**The exercise**
Give all the records again with the pictures left out, swapping every "image size" for "frame size" and changing nothing else.

────

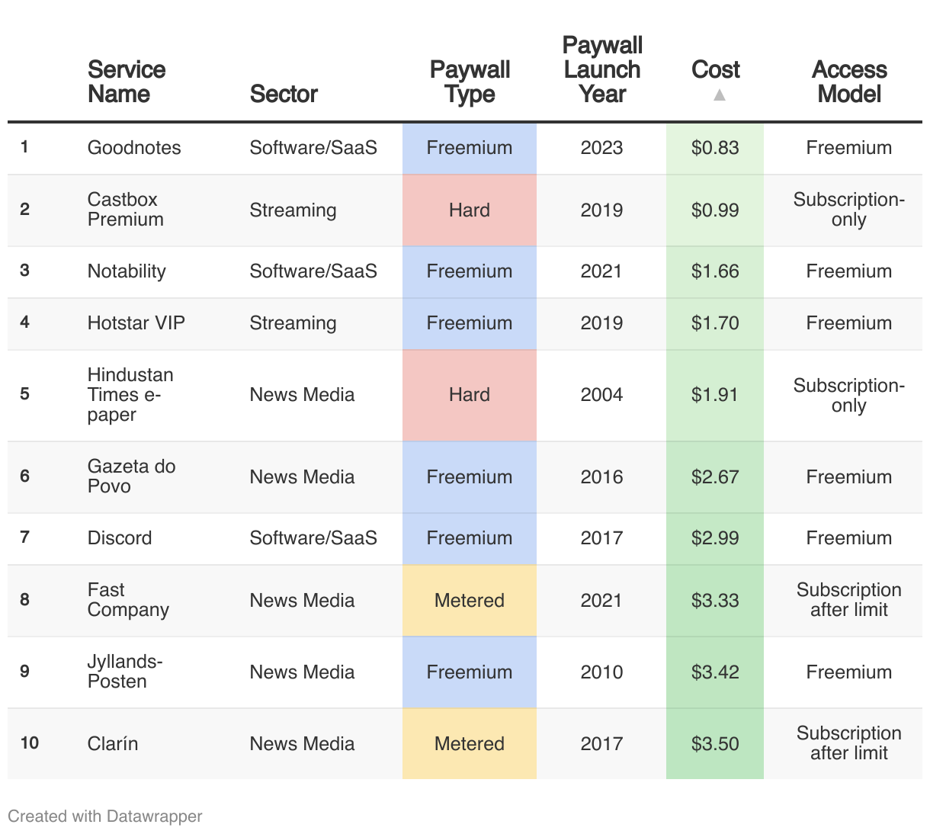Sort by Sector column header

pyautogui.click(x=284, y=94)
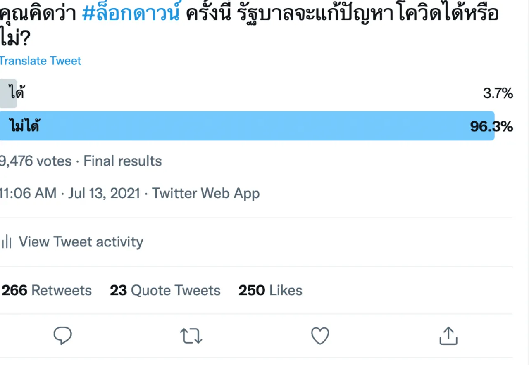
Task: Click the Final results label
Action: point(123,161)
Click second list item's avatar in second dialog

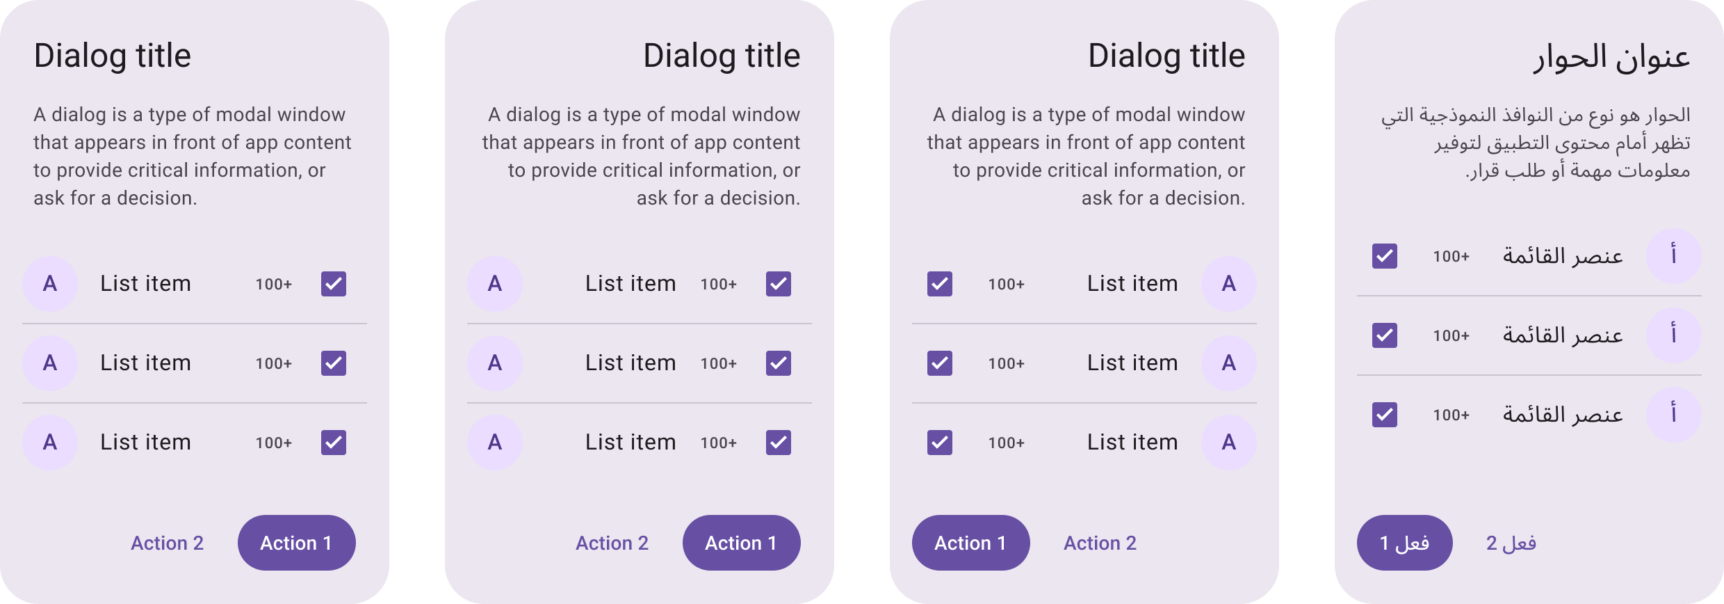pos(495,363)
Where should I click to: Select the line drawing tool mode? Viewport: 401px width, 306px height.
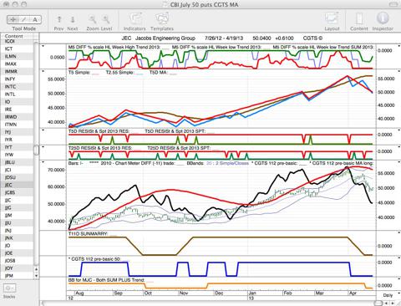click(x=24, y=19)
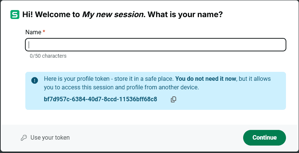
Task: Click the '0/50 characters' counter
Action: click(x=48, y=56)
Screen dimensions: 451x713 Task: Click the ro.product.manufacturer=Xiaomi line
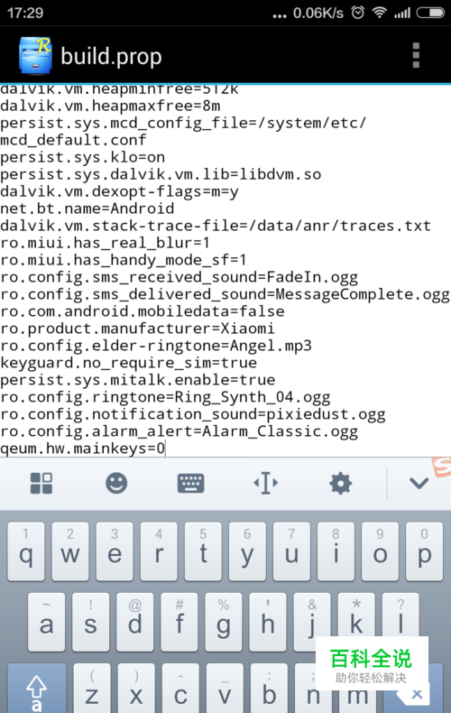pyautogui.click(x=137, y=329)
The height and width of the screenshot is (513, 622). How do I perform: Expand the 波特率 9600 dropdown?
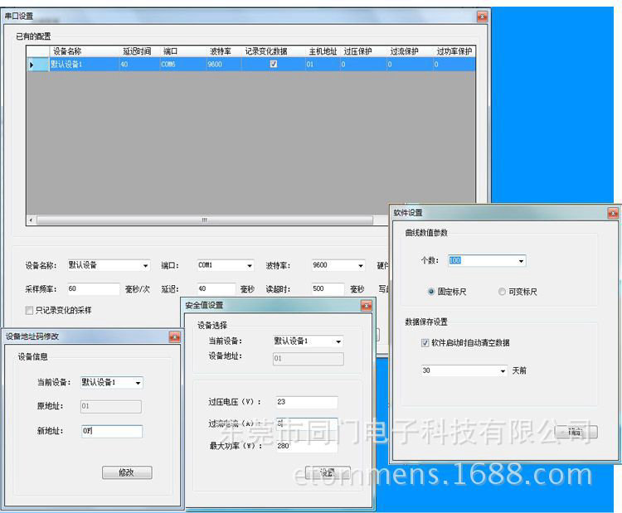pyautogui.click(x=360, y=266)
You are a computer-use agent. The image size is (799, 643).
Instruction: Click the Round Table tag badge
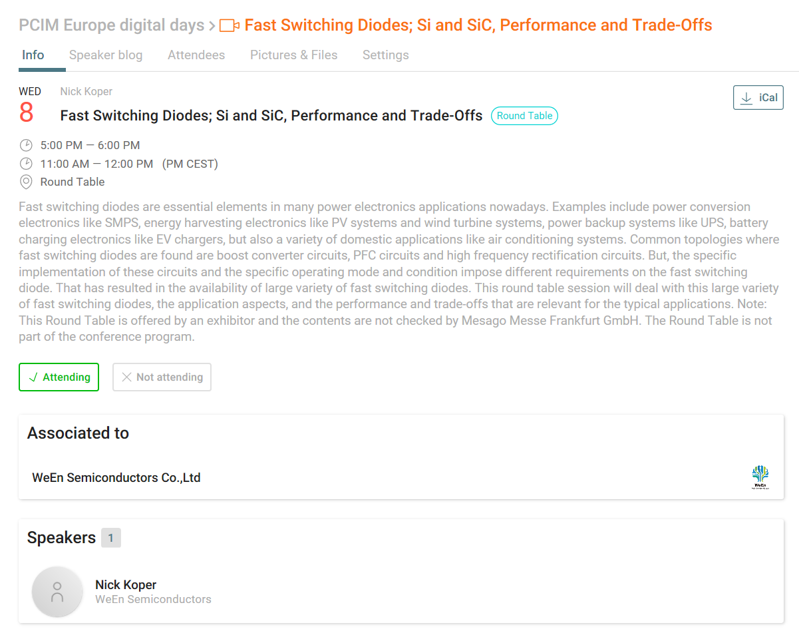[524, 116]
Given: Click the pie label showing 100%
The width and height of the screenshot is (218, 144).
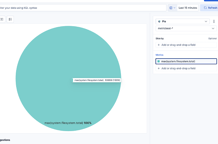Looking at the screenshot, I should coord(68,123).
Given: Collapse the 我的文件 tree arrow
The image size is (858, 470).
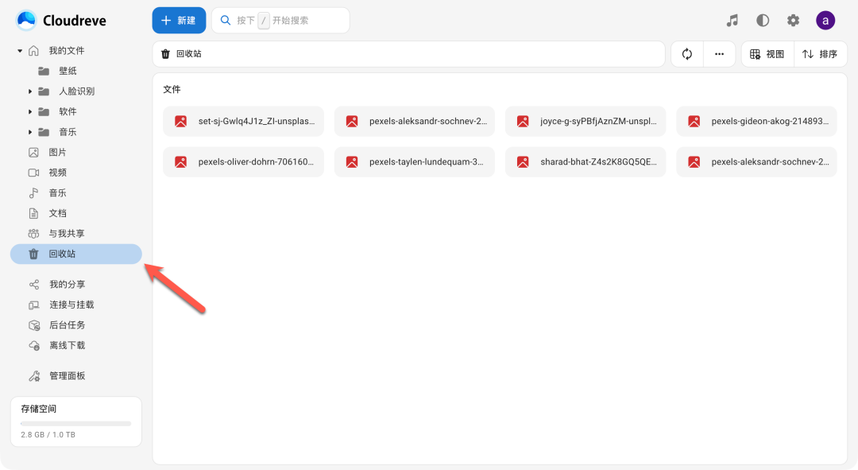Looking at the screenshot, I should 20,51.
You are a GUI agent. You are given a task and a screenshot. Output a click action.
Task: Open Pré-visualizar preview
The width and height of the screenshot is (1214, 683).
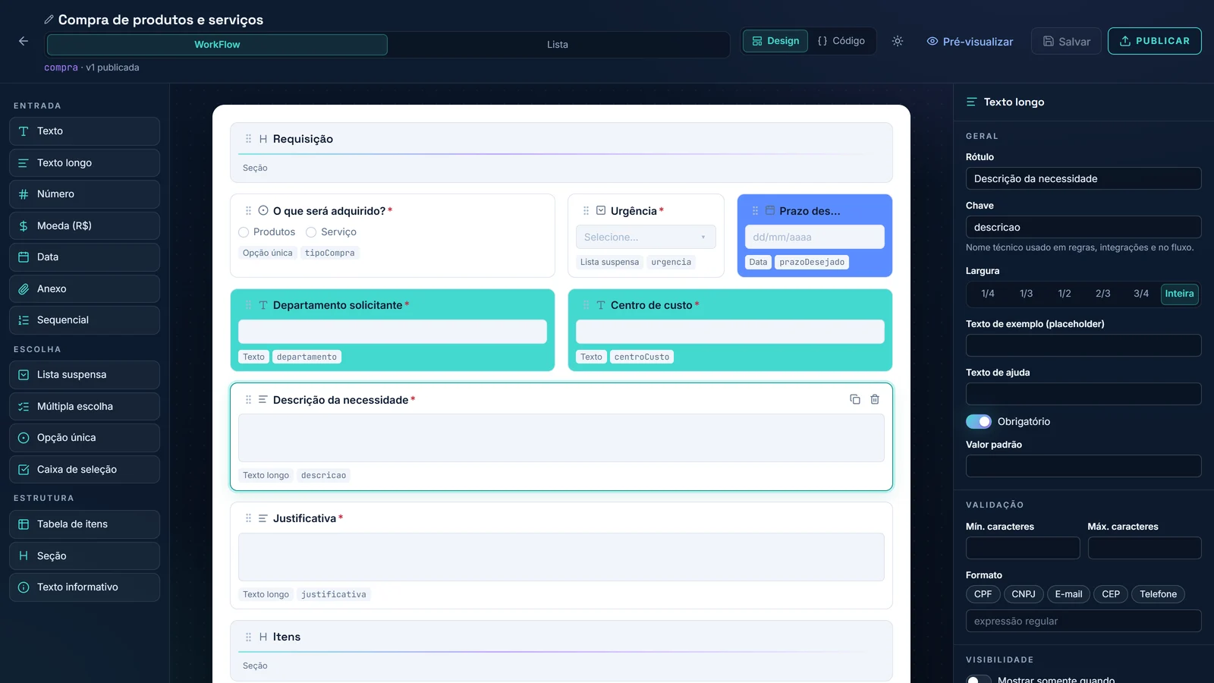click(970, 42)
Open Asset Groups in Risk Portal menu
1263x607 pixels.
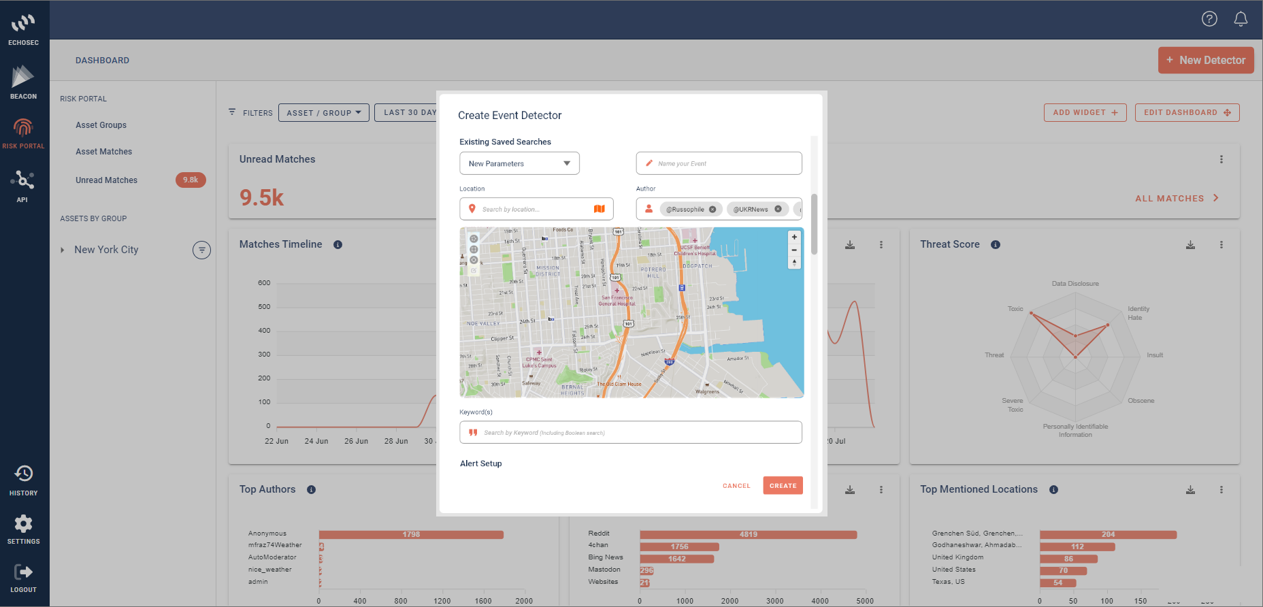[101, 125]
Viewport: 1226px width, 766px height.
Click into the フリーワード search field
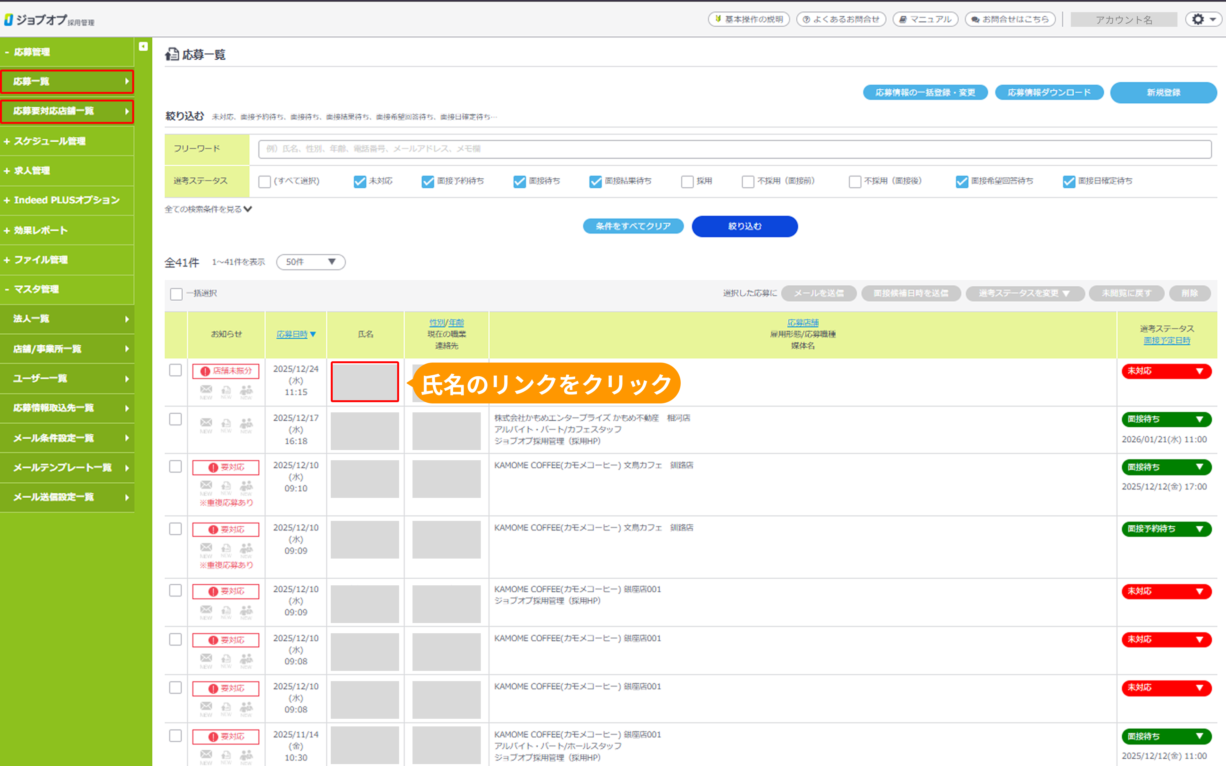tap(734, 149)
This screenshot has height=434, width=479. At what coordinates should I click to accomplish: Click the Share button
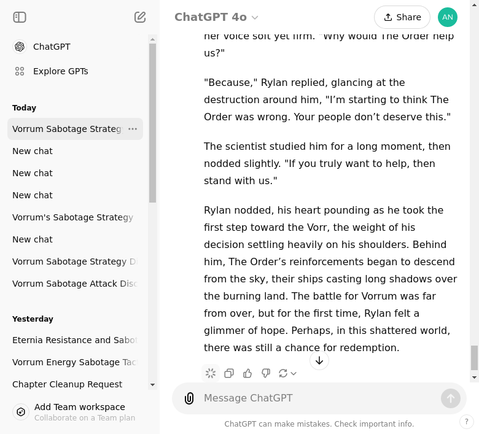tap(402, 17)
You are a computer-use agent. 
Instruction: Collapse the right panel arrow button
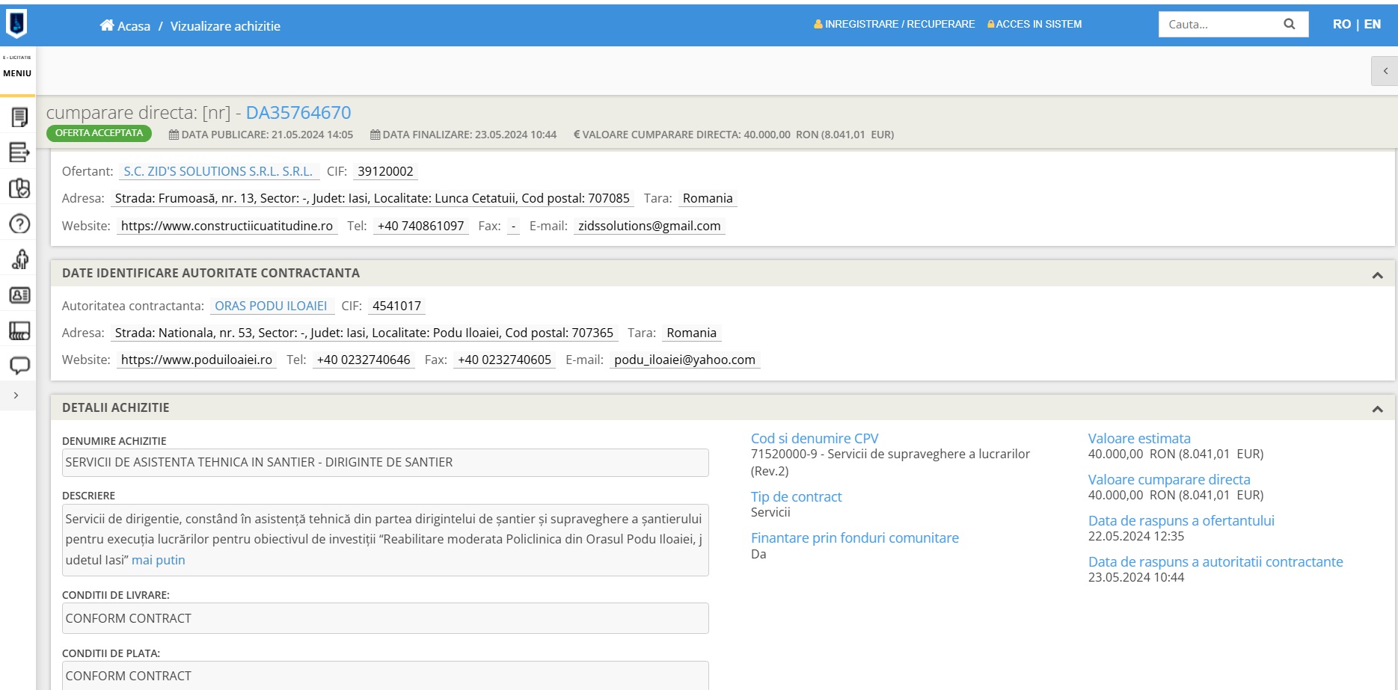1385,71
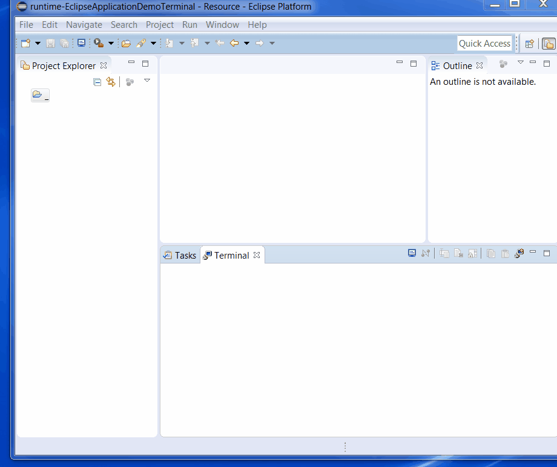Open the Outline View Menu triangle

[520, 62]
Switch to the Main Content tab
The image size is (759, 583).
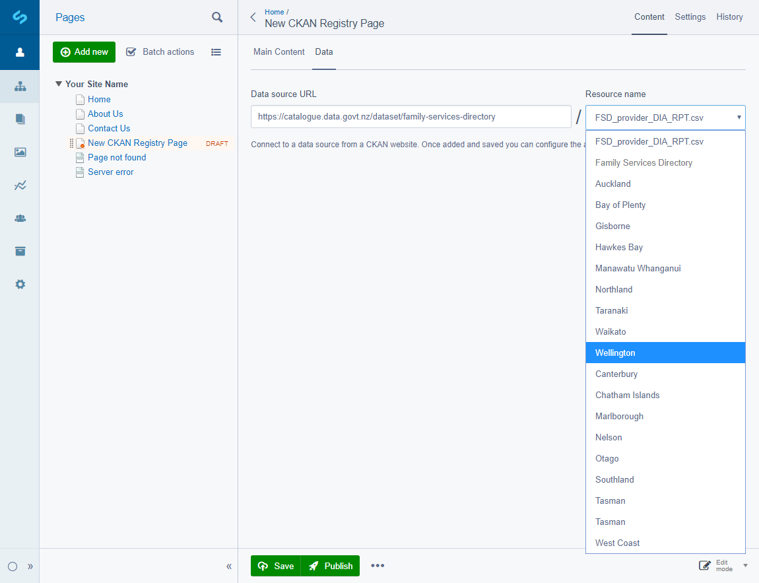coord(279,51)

────

**Solution to this task**
Sort by Sector column header

pyautogui.click(x=284, y=94)
Task: Click the Final results label
Action: point(123,161)
Click second list item's avatar in second dialog

pos(495,363)
Where should I click to: Select the line drawing tool mode? Viewport: 401px width, 306px height.
click(x=24, y=19)
Task: Click the '0/50 characters' counter
Action: click(x=48, y=56)
Screen dimensions: 451x713 Task: Click the ro.product.manufacturer=Xiaomi line
pyautogui.click(x=137, y=329)
The height and width of the screenshot is (513, 622). How do I perform: Expand the 波特率 9600 dropdown?
pyautogui.click(x=360, y=266)
You are a computer-use agent. The frame size is (799, 643).
Instruction: Click the Round Table tag badge
[524, 116]
Given: Click the pie label showing 100%
The width and height of the screenshot is (218, 144).
Looking at the screenshot, I should coord(68,123).
Given: Collapse the 我的文件 tree arrow
The frame size is (858, 470).
Looking at the screenshot, I should 20,51.
You are a GUI agent. You are given a task and a screenshot. Output a click action.
Task: Open Pré-visualizar preview
The width and height of the screenshot is (1214, 683).
click(970, 42)
Open Asset Groups in Risk Portal menu
1263x607 pixels.
[101, 125]
Viewport: 1226px width, 766px height.
Click into the フリーワード search field
tap(734, 149)
This screenshot has height=434, width=479. At what coordinates should I click to accomplish: Click the Share button
tap(402, 17)
You are a computer-use agent. 
Instruction: Collapse the right panel arrow button
1385,71
Open the Outline View Menu triangle

[520, 62]
Switch to the Main Content tab
The frame size is (759, 583).
coord(279,51)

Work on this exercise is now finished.